With winter drawing to a close, the first signs of spring are increasingly apparent in the garden: first the snowdrops, then crocuses and now the daffodils are coming into flower. The birds too are singing again. Hence this latest project for my blog: regular drawings/paintings of garden birds with commentaries.
This first illustration shows a blackbird in a mountain ash tree, which of course would be an autumn sighting.
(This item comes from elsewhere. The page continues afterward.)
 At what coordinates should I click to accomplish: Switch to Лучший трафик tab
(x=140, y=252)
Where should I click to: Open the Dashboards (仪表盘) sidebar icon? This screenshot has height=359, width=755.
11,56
In the spring they are more often seen feeding on the ground: running along, they'll stop dead, tilt their head to one side, listen, then suddenly they'll pull up a worm.
One of the most common visitor to English gardens, especially in the spring when they have young to feed, the blackbird is easy to identify by sight and by its glorious song.
The Blackbird / Le Merle
The naturalist Georges-Louis Leclerc, comte de Buffon (1707-1788) describes the blackbird thus:
Le mâle adulte dans cette espèce est encore plus noir que le corbeau, il est d'un noir plus décidé, plus pur, moins altéré par des reflets : excepté le bec, le tour des yeux, le talon et la plante du pied, qu'il a plus ou moins jaune, il est noir partout et dans tous les aspects ; aussi les Anglais l'appellent-ils l'oiseau noir par excellence.
The adult male is even blacker than the crow. It's a purer, more definite black that is affected less by the light. The bird is black all over except for beak, the ring around the eyes, the claw and the base of the foot, which are all yellow. It's for this reason that the English call this bird the blackbird.
The illustration is a drawing that I did on the computer using the Paint programme.